On recense environ 4,3 millions de maisons individuelles construites dans des zones en aléa de retrait-gonflement des sols qualifié de fort à moyen (soit 23 % de l’habitat individuel), un peu plus du double en aléa faible (soit 51 %), et près de 5 millions d’habitations dans les zones a priori non argileuses (soit 26 %). Au total ce sont donc 74 % des maisons construites en France métropolitaine qui sont potentiellement exposées à des dégradations (fissures, déformations de parois, désintégrations de structure, effondrement…) en raison du phénomène de retrait et gonflement des argiles du sol.
Entre 1982 et 2015, environ un quart des communes françaises ont fait l’objet au moins une fois d’une constatation de l’état de catastrophes naturelles au titre « des dommages causés par les mouvements de terrain différentiels consécutifs à la sécheresse et à la réhydratation des sols ». Pour certaines cet état de catastrophe naturelle (Cat-Nat) a été arrêté jusqu’à 14 fois sur cette période (33 ans) et on a comptabilisé sur ce même laps de temps un total de 21 450 reconnaissances de communes en ‘catastrophe sécheresse’ ce qui représente le cinquième de tous les états de catastrophes naturelles confondus.
Près de 63 % des sols métropolitains montrent des prédispositions au retrait-gonflement des sols argileux ou marneux. La région Centre-Val de Loire comprend 44 % de son territoire en aléa fort ou moyen, suivie par les régions Île-de-France, Occitanie et Nouvelle-Aquitaine, où le niveau d’aléa fort ou moyen touche entre 25 % et 30 % de leur territoire. Bonne nouvelle pour la Corse et pour la Bretagne, où l’aléa fort ou moyen ne concerne que 2 % de leur surface (en revanche le risque radon y est potentiellement présent).

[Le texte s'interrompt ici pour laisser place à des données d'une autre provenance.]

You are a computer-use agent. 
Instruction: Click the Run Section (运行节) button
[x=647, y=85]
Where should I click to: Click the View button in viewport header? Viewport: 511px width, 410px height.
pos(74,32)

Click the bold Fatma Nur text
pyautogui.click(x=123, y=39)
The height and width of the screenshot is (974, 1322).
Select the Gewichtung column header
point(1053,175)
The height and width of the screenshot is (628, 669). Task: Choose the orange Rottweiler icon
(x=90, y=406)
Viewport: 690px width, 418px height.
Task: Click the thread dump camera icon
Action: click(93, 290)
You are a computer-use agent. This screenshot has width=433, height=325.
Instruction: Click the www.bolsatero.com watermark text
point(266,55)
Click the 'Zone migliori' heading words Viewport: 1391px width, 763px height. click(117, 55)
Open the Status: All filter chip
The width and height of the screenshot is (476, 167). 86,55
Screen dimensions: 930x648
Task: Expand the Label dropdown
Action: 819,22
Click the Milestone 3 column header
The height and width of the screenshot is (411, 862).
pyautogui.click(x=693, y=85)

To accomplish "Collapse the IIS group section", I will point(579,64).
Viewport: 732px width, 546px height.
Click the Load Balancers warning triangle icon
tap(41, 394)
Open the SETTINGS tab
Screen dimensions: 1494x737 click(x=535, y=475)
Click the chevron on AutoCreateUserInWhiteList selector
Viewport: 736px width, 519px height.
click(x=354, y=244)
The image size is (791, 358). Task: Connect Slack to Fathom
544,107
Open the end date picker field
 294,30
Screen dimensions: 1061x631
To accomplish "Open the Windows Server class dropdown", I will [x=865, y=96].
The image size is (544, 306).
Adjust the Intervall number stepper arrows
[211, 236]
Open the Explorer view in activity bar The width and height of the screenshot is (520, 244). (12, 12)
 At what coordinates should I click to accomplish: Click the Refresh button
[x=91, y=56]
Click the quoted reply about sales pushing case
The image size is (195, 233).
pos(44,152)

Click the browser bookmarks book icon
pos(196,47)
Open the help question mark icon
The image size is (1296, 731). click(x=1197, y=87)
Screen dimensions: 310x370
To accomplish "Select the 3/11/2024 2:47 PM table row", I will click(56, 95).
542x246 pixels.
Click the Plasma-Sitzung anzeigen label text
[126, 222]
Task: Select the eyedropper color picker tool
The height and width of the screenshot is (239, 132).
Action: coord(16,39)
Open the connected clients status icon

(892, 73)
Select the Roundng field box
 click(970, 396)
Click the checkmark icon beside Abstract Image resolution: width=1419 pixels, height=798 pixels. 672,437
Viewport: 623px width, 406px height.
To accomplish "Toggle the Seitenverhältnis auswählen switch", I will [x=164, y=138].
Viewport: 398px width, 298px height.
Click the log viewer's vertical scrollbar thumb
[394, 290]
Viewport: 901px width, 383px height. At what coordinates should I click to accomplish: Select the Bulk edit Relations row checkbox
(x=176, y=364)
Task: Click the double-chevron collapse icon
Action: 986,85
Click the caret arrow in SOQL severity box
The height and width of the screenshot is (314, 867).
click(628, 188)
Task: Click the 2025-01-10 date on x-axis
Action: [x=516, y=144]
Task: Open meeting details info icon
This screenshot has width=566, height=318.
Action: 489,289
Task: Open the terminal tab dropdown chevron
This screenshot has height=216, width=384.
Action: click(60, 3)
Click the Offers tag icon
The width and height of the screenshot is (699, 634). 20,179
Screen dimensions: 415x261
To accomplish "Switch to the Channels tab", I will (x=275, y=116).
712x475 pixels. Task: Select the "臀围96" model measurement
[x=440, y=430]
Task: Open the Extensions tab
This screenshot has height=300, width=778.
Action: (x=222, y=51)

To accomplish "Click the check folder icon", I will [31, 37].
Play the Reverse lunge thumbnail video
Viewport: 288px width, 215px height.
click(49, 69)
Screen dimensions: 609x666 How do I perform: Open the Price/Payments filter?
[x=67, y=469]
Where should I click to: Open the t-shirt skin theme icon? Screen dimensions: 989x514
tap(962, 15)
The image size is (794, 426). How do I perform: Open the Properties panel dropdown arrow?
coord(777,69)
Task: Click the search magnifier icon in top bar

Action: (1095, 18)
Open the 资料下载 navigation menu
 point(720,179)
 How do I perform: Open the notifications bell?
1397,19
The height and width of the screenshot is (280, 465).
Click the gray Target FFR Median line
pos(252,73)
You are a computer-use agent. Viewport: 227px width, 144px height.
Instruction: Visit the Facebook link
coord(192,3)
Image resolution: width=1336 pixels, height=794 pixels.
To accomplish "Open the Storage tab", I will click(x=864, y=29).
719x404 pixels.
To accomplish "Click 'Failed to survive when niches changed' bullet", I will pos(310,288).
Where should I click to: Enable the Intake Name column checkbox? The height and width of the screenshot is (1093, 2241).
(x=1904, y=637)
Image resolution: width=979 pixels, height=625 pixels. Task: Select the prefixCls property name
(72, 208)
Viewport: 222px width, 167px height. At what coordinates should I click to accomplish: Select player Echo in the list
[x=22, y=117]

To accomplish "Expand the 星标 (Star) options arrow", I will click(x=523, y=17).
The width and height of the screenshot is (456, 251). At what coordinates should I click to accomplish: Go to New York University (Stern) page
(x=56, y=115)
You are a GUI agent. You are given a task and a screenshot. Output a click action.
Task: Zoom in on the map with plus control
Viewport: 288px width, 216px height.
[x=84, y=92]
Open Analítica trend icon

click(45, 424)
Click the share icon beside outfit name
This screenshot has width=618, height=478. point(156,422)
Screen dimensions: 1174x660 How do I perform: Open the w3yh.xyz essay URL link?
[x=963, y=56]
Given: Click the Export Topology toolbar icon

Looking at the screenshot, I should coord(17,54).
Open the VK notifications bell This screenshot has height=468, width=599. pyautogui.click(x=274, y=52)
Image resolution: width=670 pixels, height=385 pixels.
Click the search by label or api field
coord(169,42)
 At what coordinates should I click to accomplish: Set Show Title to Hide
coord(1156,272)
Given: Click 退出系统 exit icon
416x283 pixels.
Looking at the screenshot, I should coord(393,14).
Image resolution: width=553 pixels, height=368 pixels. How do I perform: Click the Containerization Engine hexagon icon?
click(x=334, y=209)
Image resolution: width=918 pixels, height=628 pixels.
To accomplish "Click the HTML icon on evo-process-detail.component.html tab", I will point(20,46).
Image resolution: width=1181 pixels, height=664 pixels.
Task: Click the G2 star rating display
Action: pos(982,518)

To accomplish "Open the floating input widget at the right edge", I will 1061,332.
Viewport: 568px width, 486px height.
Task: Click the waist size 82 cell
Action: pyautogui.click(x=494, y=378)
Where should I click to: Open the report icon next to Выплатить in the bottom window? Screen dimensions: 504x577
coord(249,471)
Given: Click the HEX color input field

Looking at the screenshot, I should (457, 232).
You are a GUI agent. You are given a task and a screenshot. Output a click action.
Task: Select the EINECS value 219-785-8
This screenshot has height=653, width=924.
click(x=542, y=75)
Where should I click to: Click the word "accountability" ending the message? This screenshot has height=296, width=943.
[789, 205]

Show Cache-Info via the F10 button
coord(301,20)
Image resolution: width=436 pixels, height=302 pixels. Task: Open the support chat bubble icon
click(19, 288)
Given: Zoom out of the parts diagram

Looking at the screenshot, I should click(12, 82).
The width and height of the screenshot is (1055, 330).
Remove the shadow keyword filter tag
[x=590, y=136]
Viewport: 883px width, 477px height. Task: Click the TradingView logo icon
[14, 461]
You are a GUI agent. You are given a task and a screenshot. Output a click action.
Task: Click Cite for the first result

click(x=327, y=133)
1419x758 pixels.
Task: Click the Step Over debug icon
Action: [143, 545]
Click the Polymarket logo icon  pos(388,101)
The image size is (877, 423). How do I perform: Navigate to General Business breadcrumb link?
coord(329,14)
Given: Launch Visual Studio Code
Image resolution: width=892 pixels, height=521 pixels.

12 700 € par maison endommagée
Le coût par sinistre sécheresse atteint en moyenne 12 700 € par maison, (3 fois le montant moyen d’indemnisation tous périls confondus) ce qui au total pour la France représente en moyenne 370 millions d’euros par an. Selon l’échelle de gravité des dommages établie en 1999 par le ministère en charge de l’environnement, l’événement le plus important correspond à la catastrophe relative à la sécheresse exceptionnelle de début août 2003 qui a touché près de 4 500 communes.
Cinq communes comptent chacune plus de 15 000 maisons en zone très vulnérable : Bordeaux, Le Mans, Toulouse, Roubaix et Tourcoing. Dans ces deux dernières, l’exposition résulte du fort taux d’urbanisation, renforcé par la part du territoire en aléa fort ou moyen (plus de 98 %).
En conséquence, on comprend pourquoi le tarif des assurances habitation doit être modulé en fonction du type de logement (un immeuble étant moins vulnérable au retrait-gonflement des argiles qu’une maison) et de sa localisation. En outre, comme les phénomènes de sécheresse ne font que s’amplifier aussi bien en termes de fréquence que de durée, davantage de maisons sont chaque année menacées avec pour la plupart des dégâts importants nécessitant des travaux coûteux voire une reconstruction partielle ou totale.
Il apparaît donc primordial de ne pas négliger l’aléa retrait-gonflement des argiles qui est une rubrique de l’État des Risques Naturels Miniers et Technologiques (ERNMT) que tout vendeur ou bailleur d’un bien immobilier doit annexer aux documents de vente ou au bail de location. Cet aléa s’il n’est pas spécifiquement décrit apparaît tout de même dans le signalement de son adoption dans le PPR (Plan de Prévention des Risques) de la commune. Si le PPR a été établi avant la construction de la maison qu’on envisage d’acquérir, il faut pouvoir s’assurer que les techniques de la construction répondent aux impératifs d’une édification dans une zone sensible au retrait-gonflement des sols argileux.